Very nice tip to use Azure Automation to create SAS tokens and update secret in KeyVault. I normally use Azure RBAC for accessing storage and disable access keys completely but good to know about this fully automated approach too.
Thanks for this and all your other videos. Do you by any chance have a video on generating a sas key in key vault as you mentioned in this video? Thanks
hello, may be you could possibly add something related to the difference btw ACL and RBAC ways of providing access to Gen2. Something which interests to a administrator as well.. thanks
Awesome work Dana … Can you do a video for this scenario -- Have a windows VM and have few files in storage account--- When I run a PS script in VM, it should access the storage account using Manage Identity .. right now we are using Keyvault for this procedure.

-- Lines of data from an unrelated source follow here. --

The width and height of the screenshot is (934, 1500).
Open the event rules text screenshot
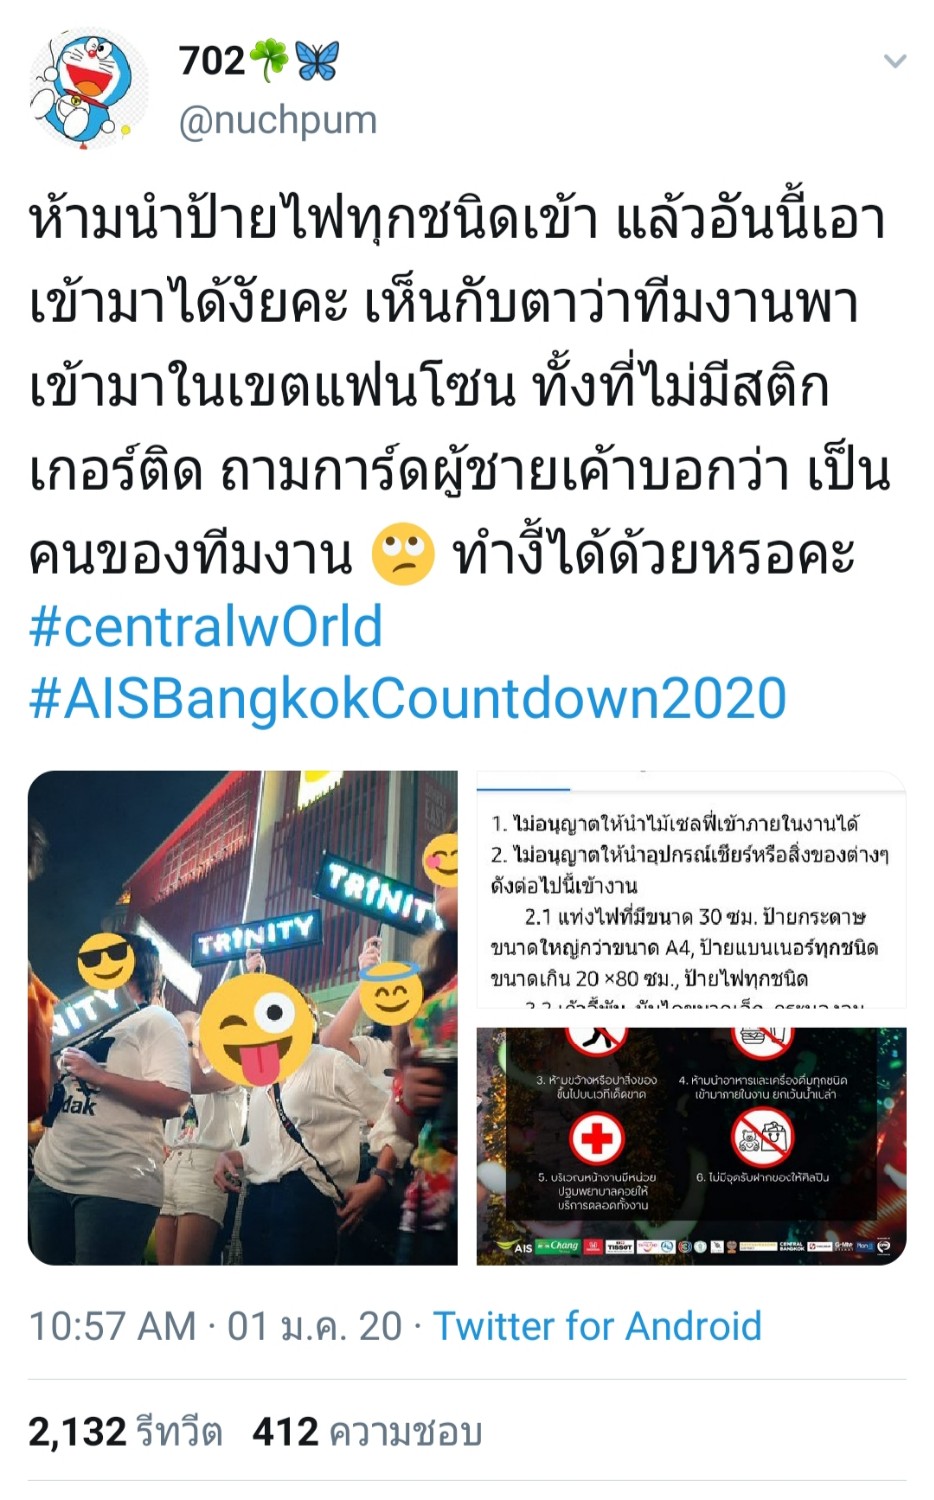point(692,889)
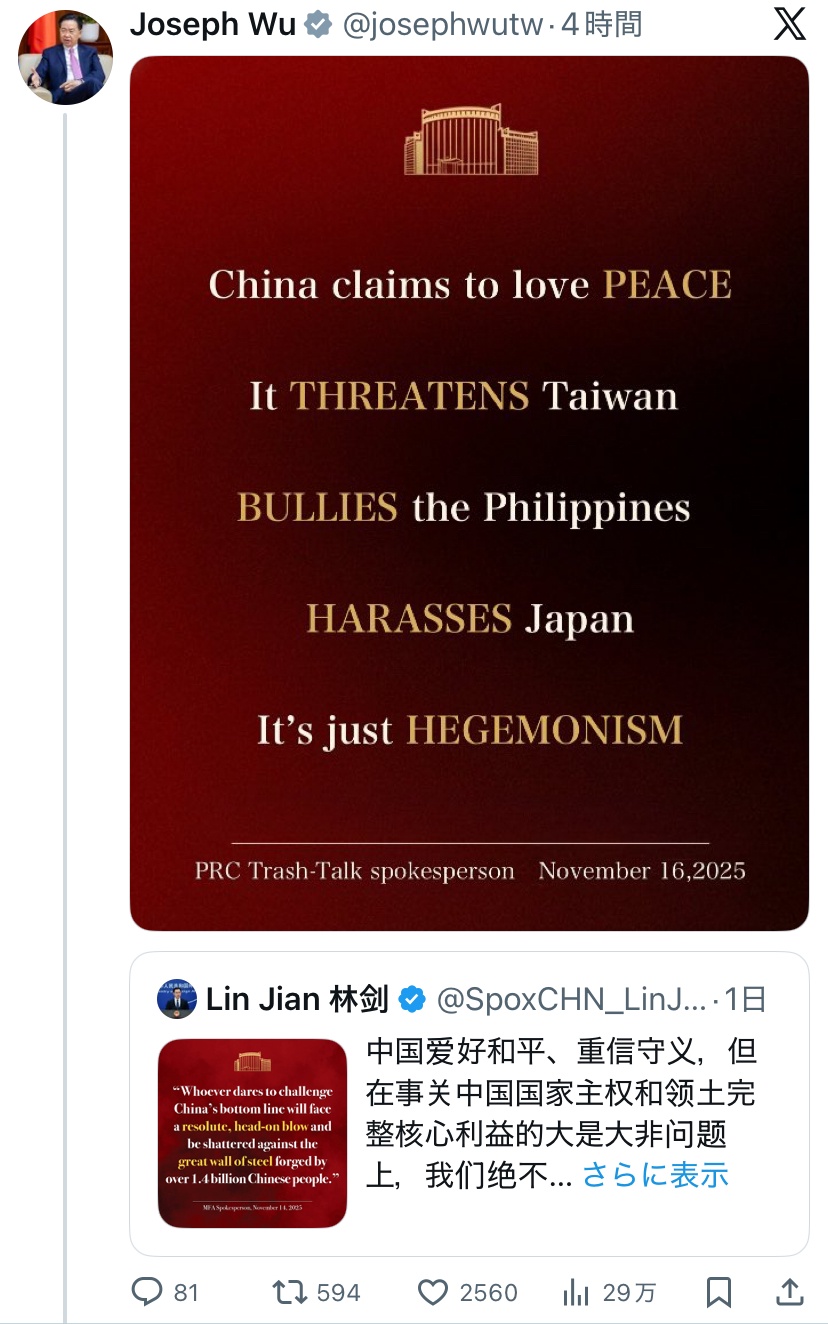
Task: Open the share upload icon
Action: click(790, 1292)
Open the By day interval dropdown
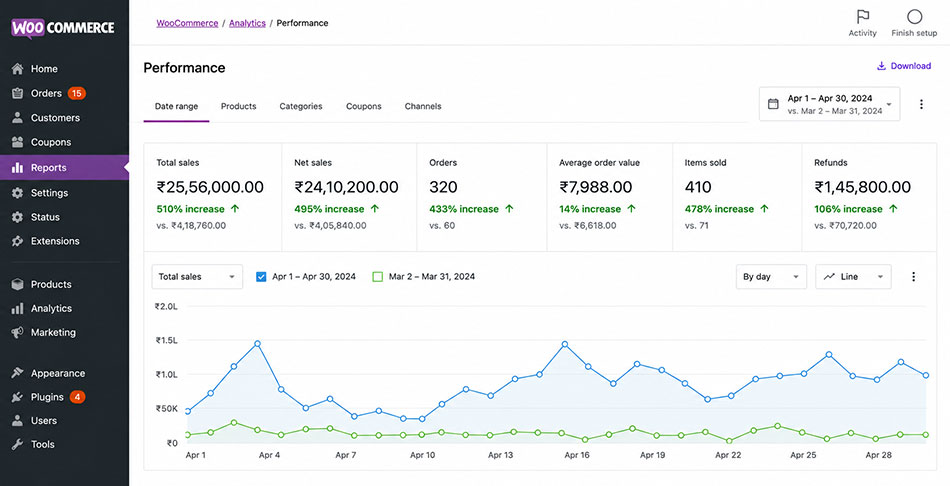The width and height of the screenshot is (950, 486). pos(771,276)
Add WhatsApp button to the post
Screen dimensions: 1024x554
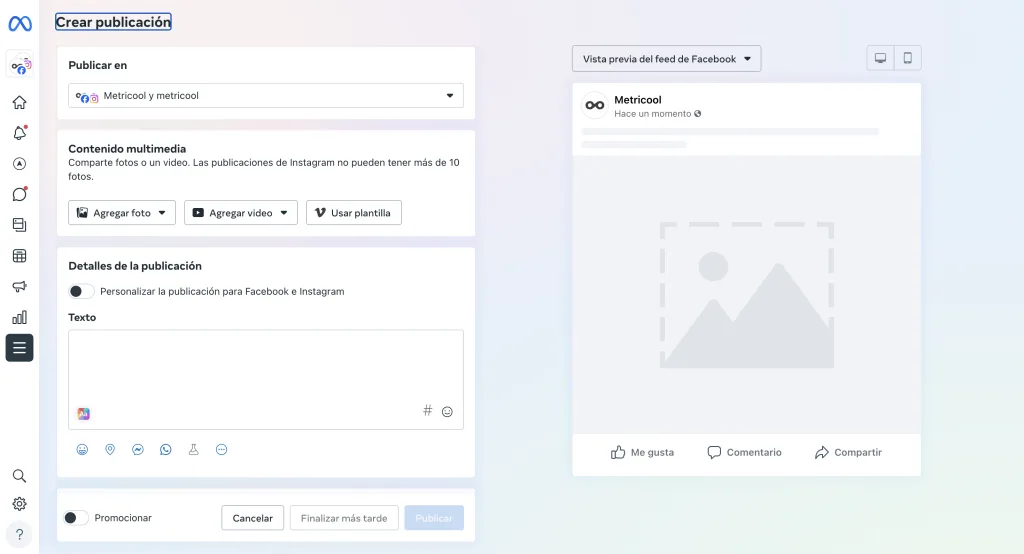(x=166, y=449)
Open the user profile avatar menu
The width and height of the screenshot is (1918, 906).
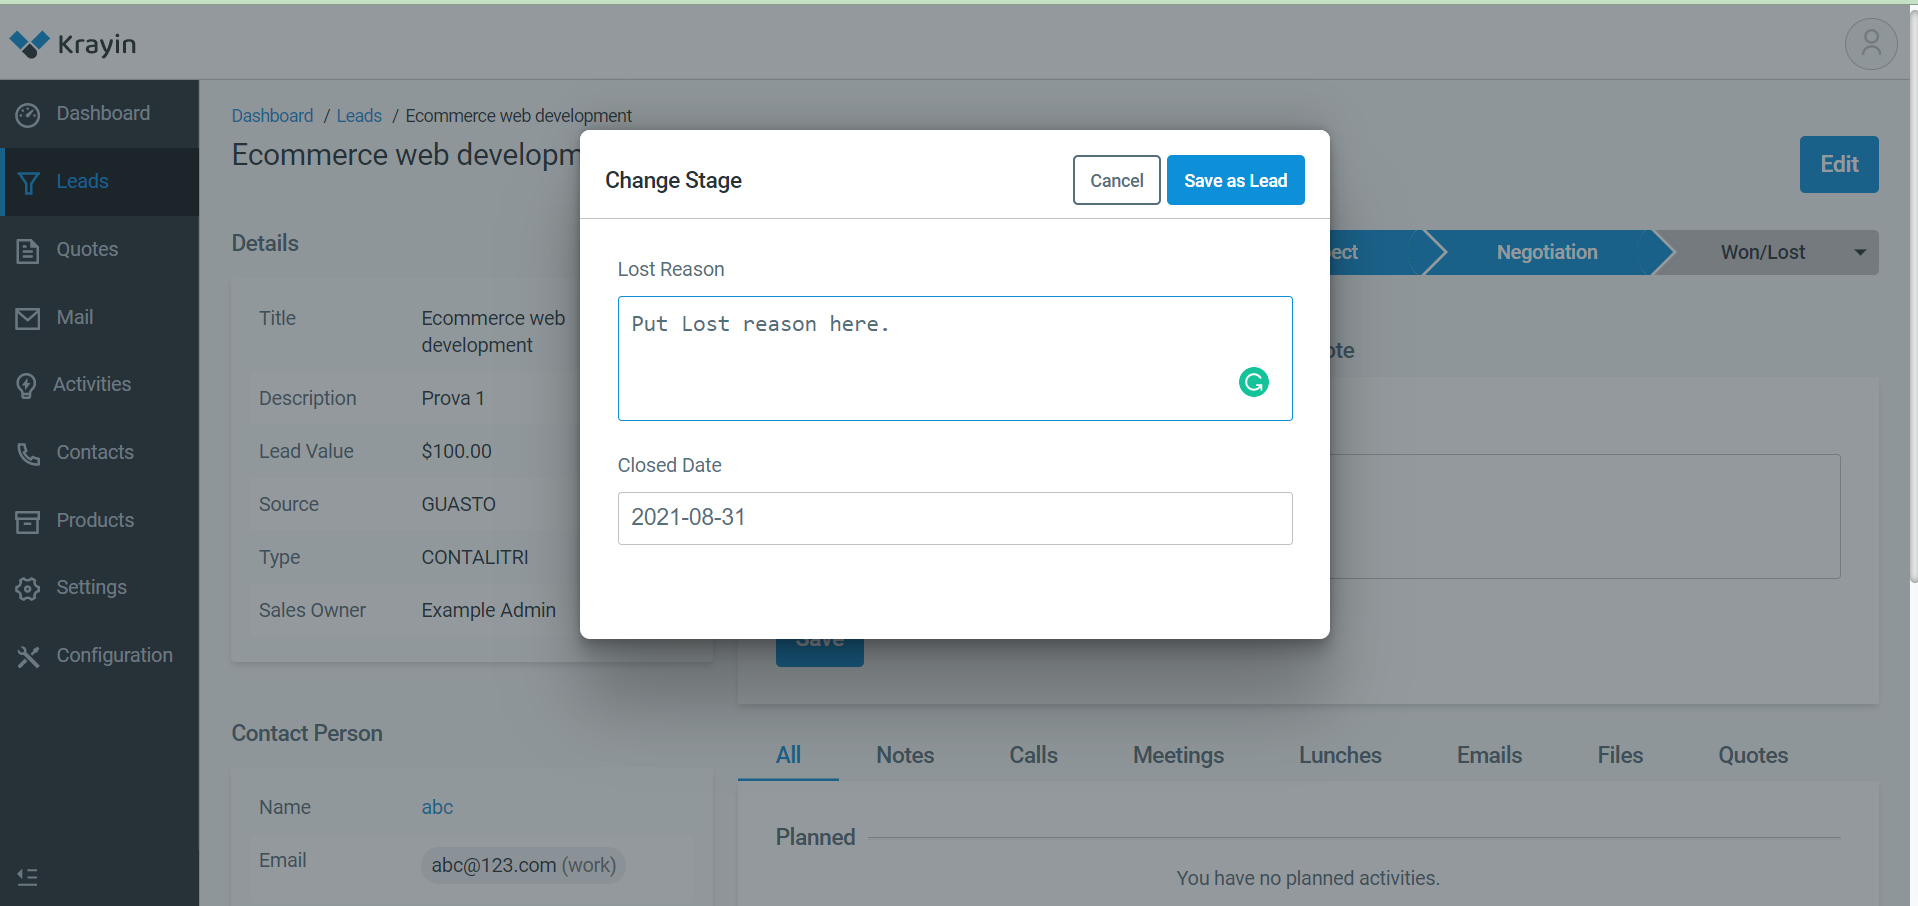click(x=1870, y=44)
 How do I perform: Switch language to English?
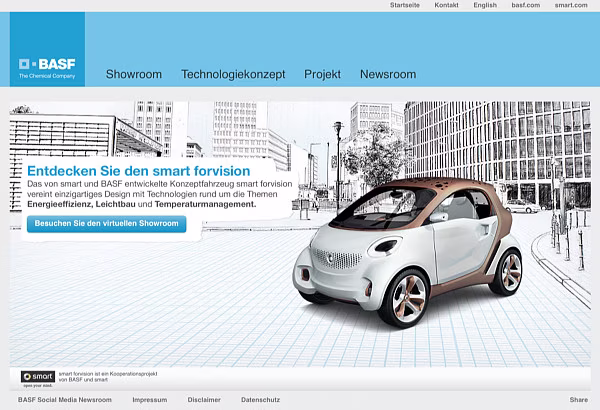[485, 5]
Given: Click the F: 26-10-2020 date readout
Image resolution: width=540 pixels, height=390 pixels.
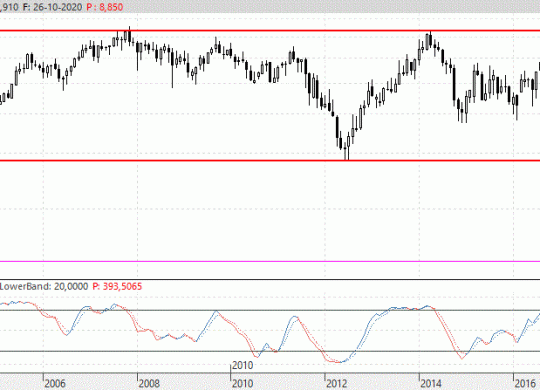Looking at the screenshot, I should tap(52, 7).
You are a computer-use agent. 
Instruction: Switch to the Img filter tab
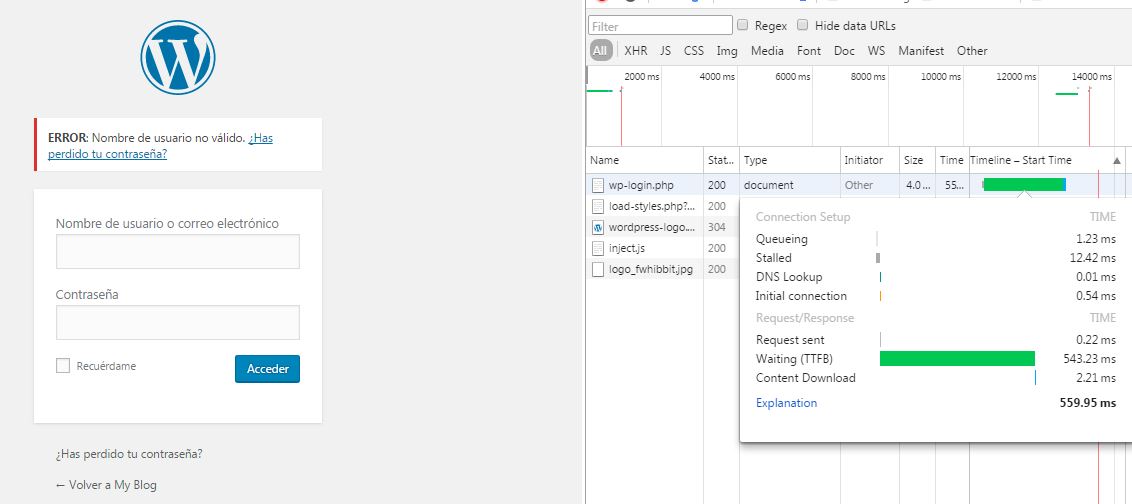click(x=727, y=51)
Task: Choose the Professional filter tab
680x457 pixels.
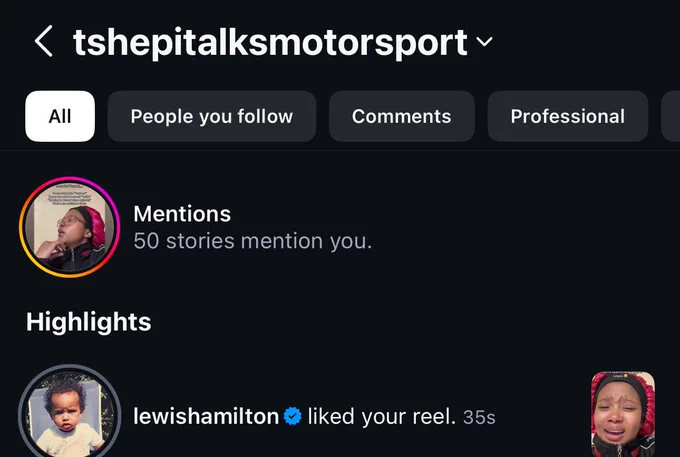Action: (568, 116)
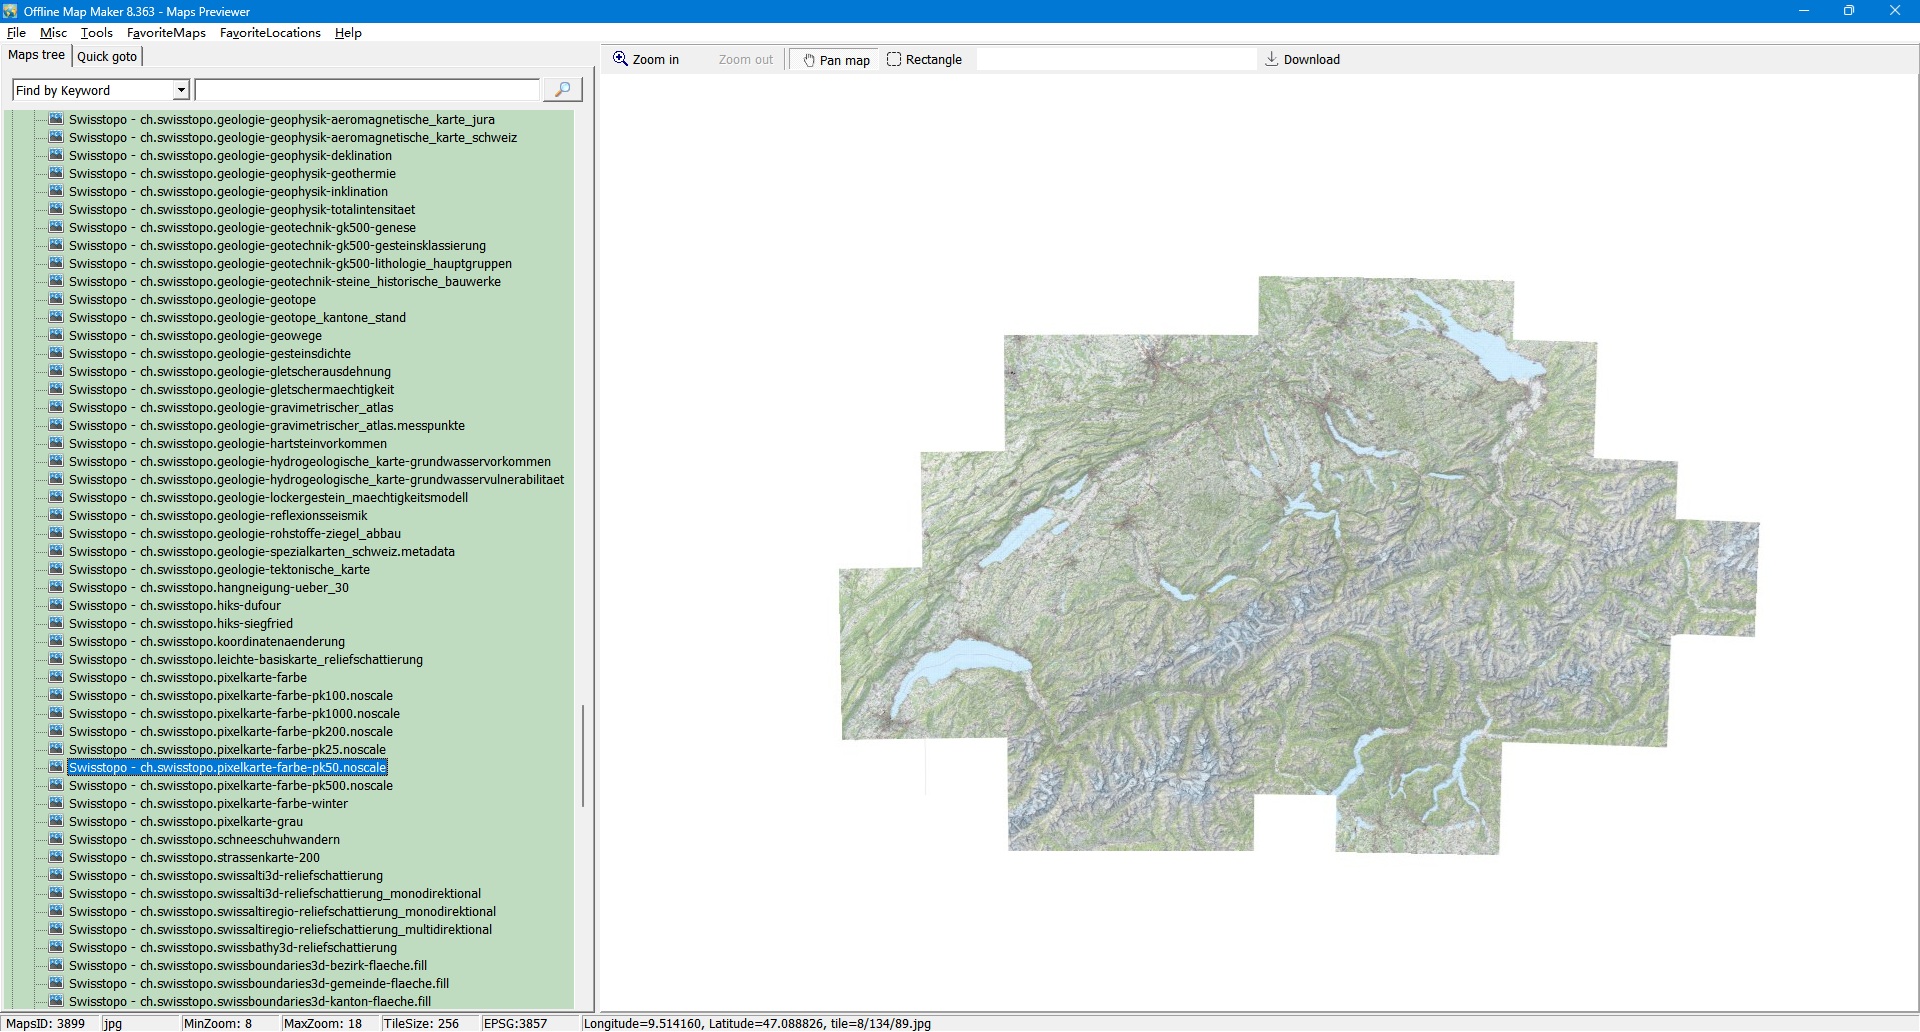This screenshot has width=1920, height=1032.
Task: Click map icon beside hiks-dufour entry
Action: point(56,605)
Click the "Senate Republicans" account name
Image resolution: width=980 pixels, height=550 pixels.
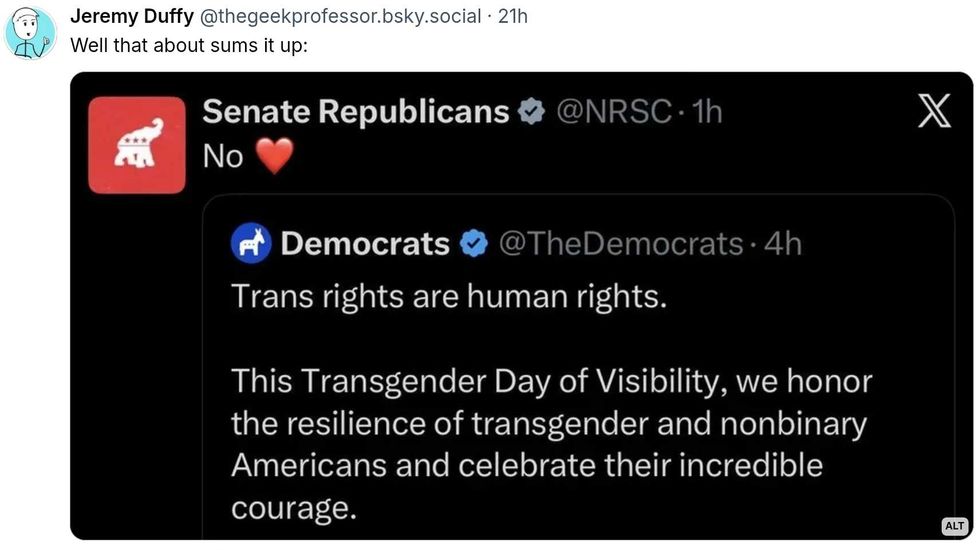tap(356, 112)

Thanks for this video. My issue with the Azure Storage tutorials I have followed so far, is that my server side code (the API) is running with full admin priviledges to the storage account and uses code to hand out SAS keys to clients. This must be bad practise! I want the code to run with minimal priviledges. You address this at 5:40 - 6:10 in the video. Could you please point me towards info on how to actually implement this?
Hi Dana, great channel I watched all of your videos. Would you mind to comment on the following extract from Microsoft: "Authorizing requests against Azure Storage with Azure AD provides superior security and ease of use over Shared Key authorization. Microsoft recommends using Azure AD authorization with your blob and queue applications when possible to minimize potential security vulnerabilities inherent in Shared Key." Source: docs.microsoft.com/en-gb/azure/storage/common/storage-auth-aad. From my understanding when talking about "Shared Key", MS is referring to SAS, am I getting this right? It seems that by using AAD authentication developers would not need an Access Key or SAS to access the storage as the application or VM can get direct access with RBAC permission using a Managed Identity.
Do not use disk based encryption or at least be really, really careful with It. If you have a file server it rules out file restores and you can only restore the vm and there is no turning back when done. I find it completely unacceptable Microsoft have It in the advisory with out any mention of the risks but that’s typical Microsoft. Microsoft are absolutely dreadful at communicating issues and gotchas like this. You need to,do your own research. Don’t just listen to what people say.Do your research and don’t rely on one person or one article, especially just relying on Microsoft docs. A lot of them are poorly written, out of date or lacking in informing people of potential risks. Can you imagine having a Few TBs file server and using disk based encryption and then not being able to revert back?